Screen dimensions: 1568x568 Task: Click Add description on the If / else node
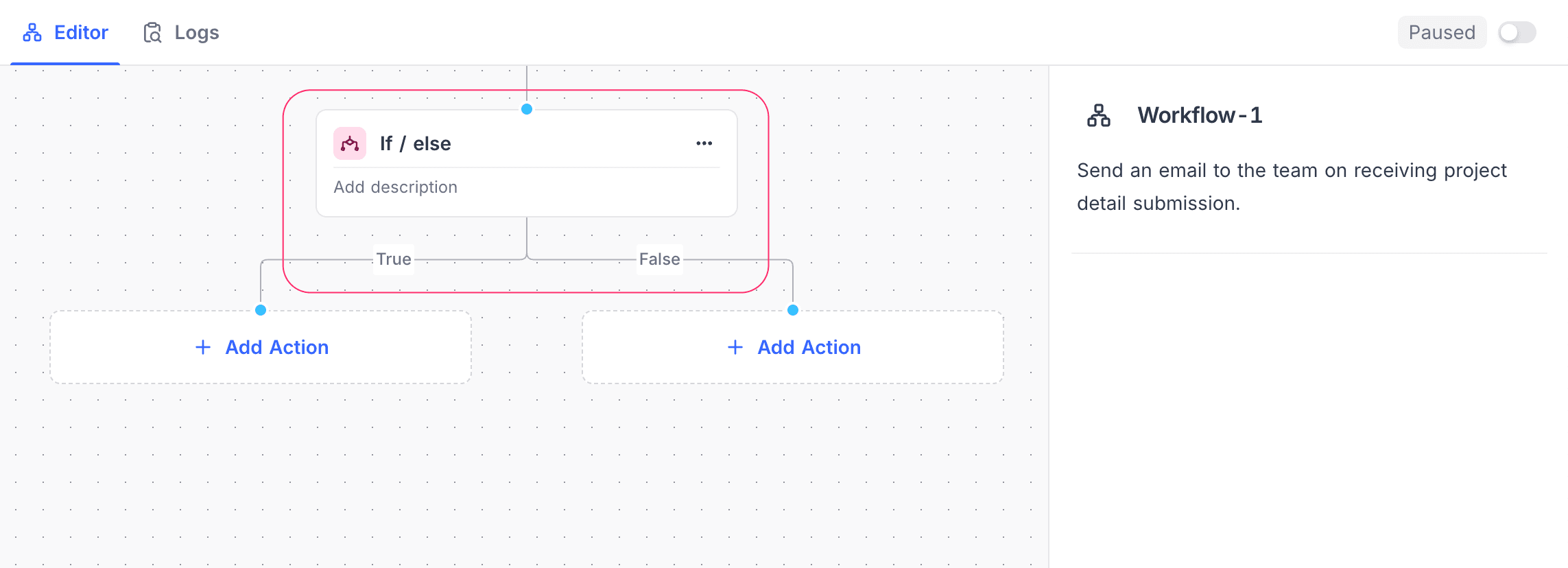point(396,187)
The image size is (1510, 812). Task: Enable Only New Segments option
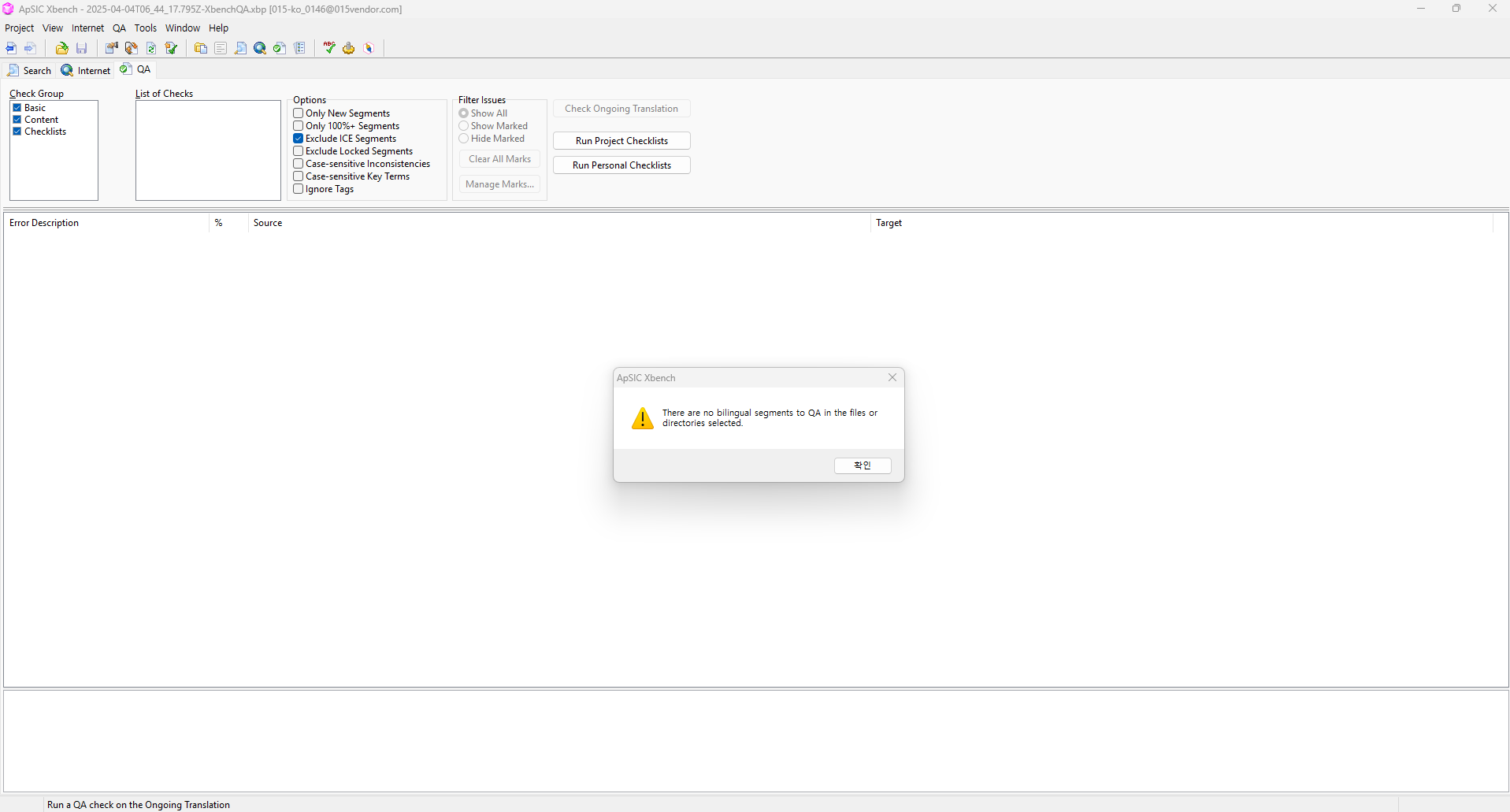[x=299, y=113]
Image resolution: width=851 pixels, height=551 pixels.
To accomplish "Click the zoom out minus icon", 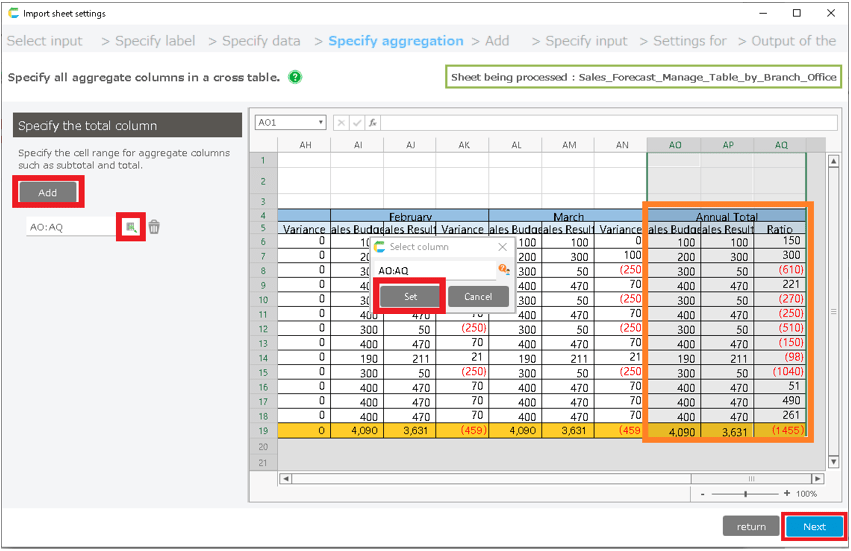I will click(704, 494).
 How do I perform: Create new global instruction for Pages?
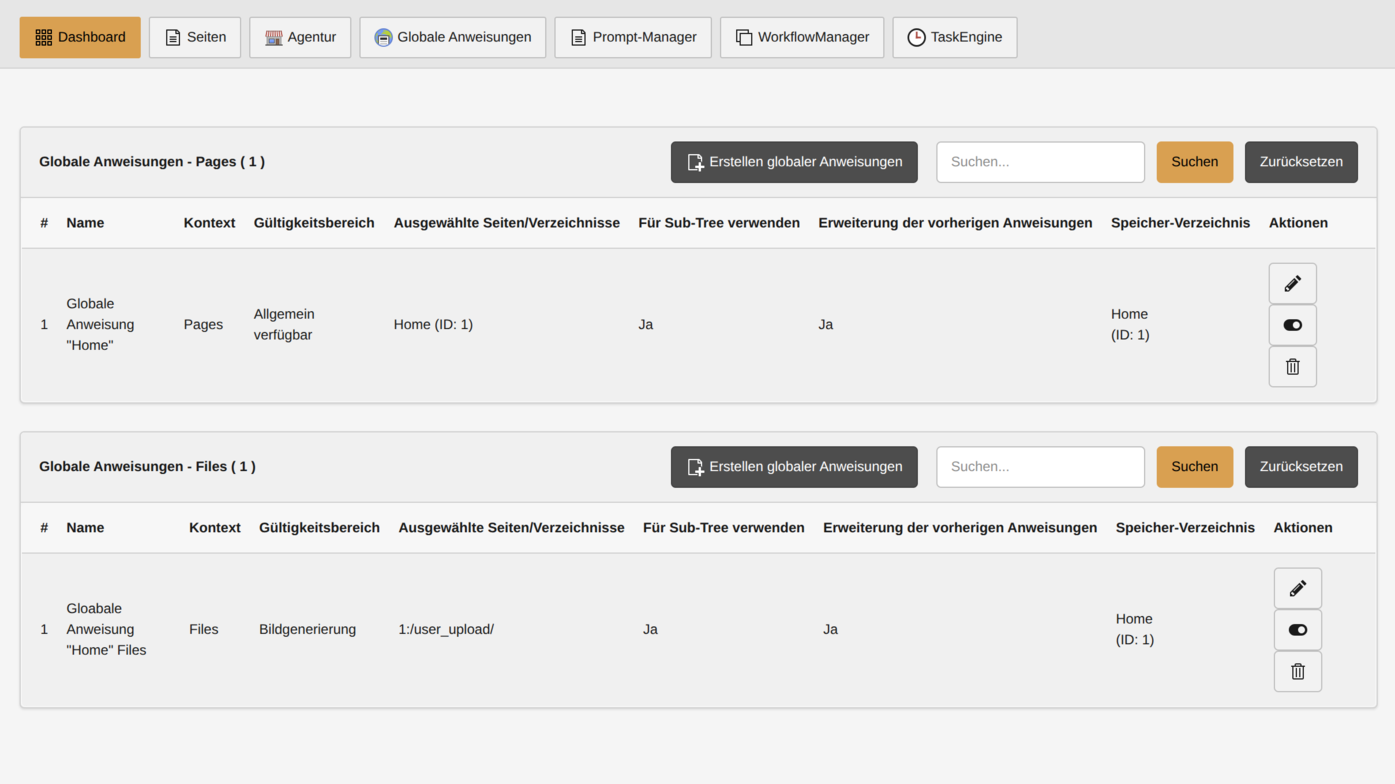[794, 162]
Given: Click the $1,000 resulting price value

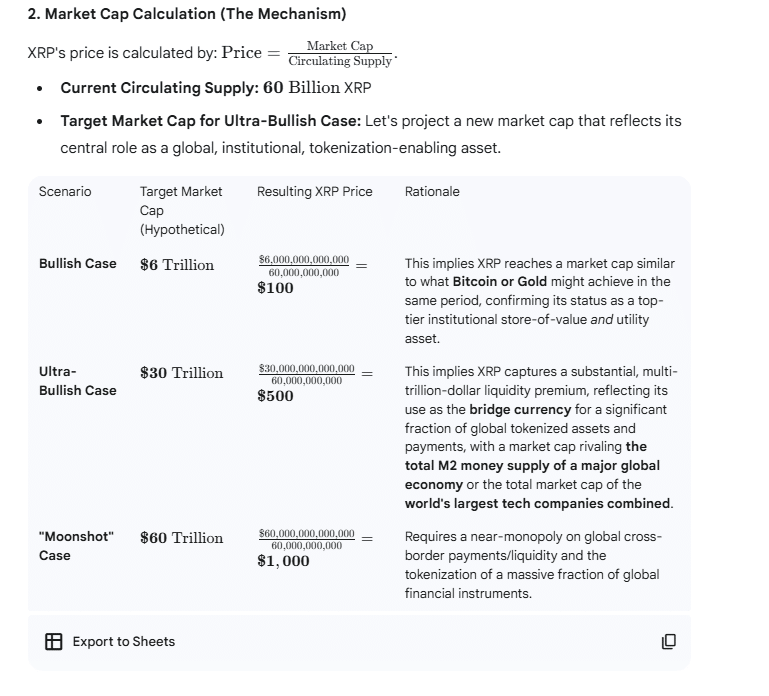Looking at the screenshot, I should [x=283, y=561].
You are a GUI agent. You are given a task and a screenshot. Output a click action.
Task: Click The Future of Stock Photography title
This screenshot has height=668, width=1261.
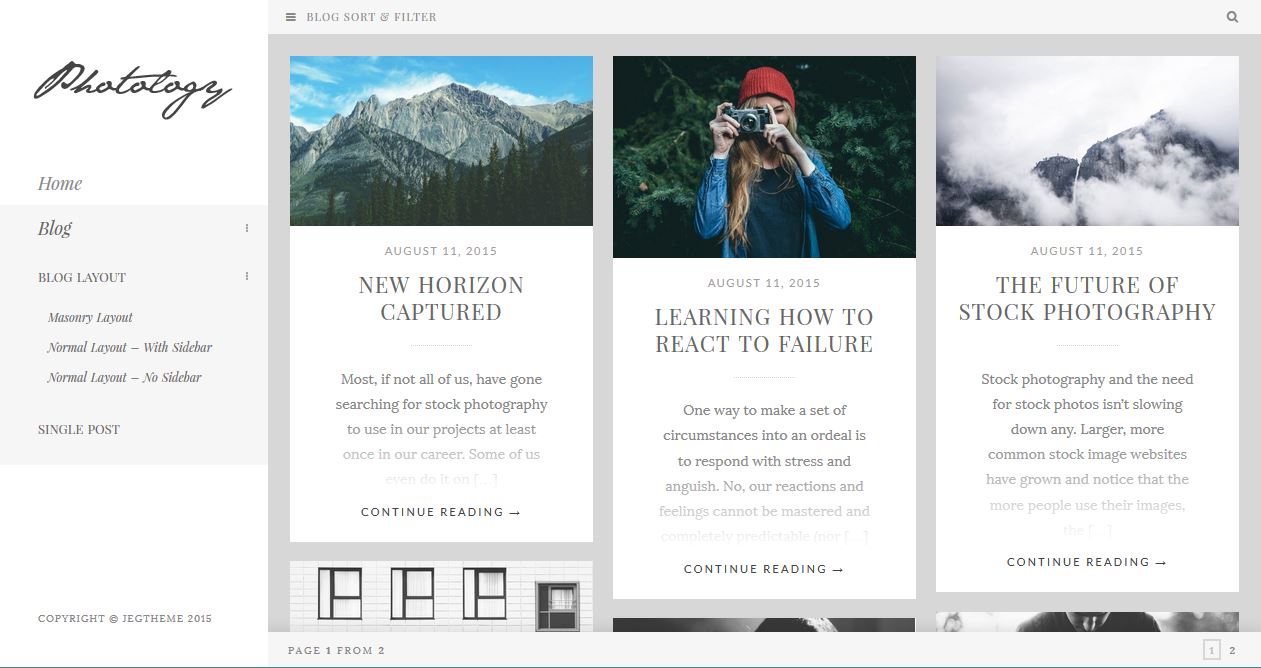(x=1087, y=299)
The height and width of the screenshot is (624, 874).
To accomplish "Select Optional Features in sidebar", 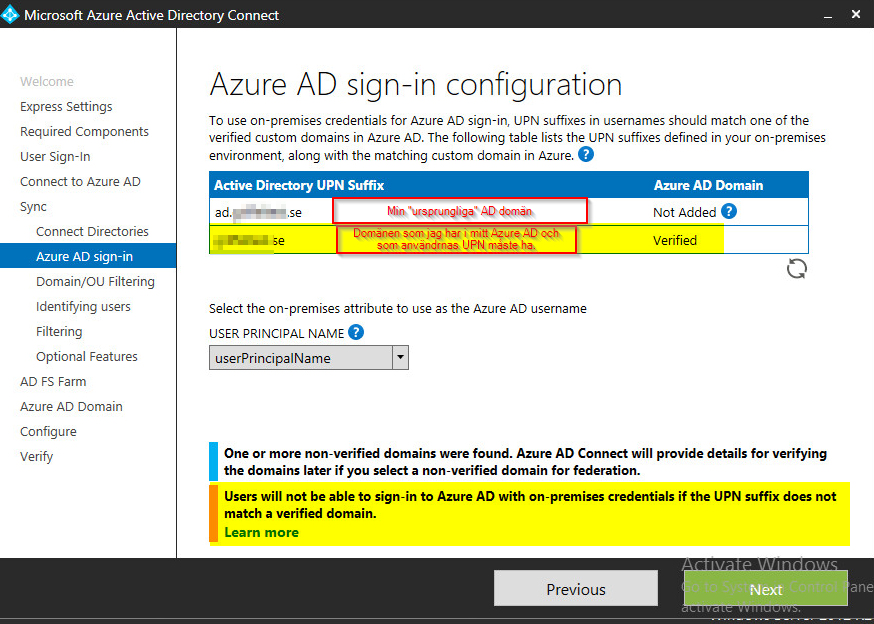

WORK INSTRUCTIONS:
The lines to copy run from the one with "You are a GUI" through the end of the material. Write them out exactly, leaving out the pictures.

RESPONSE TO THE TASK:
You are a GUI agent. You are given a task and a screenshot. Output a click action.
Task: Click The Future of Stock Photography title
This screenshot has height=668, width=1261.
(x=1087, y=299)
The height and width of the screenshot is (624, 874).
To accomplish "Select Optional Features in sidebar", 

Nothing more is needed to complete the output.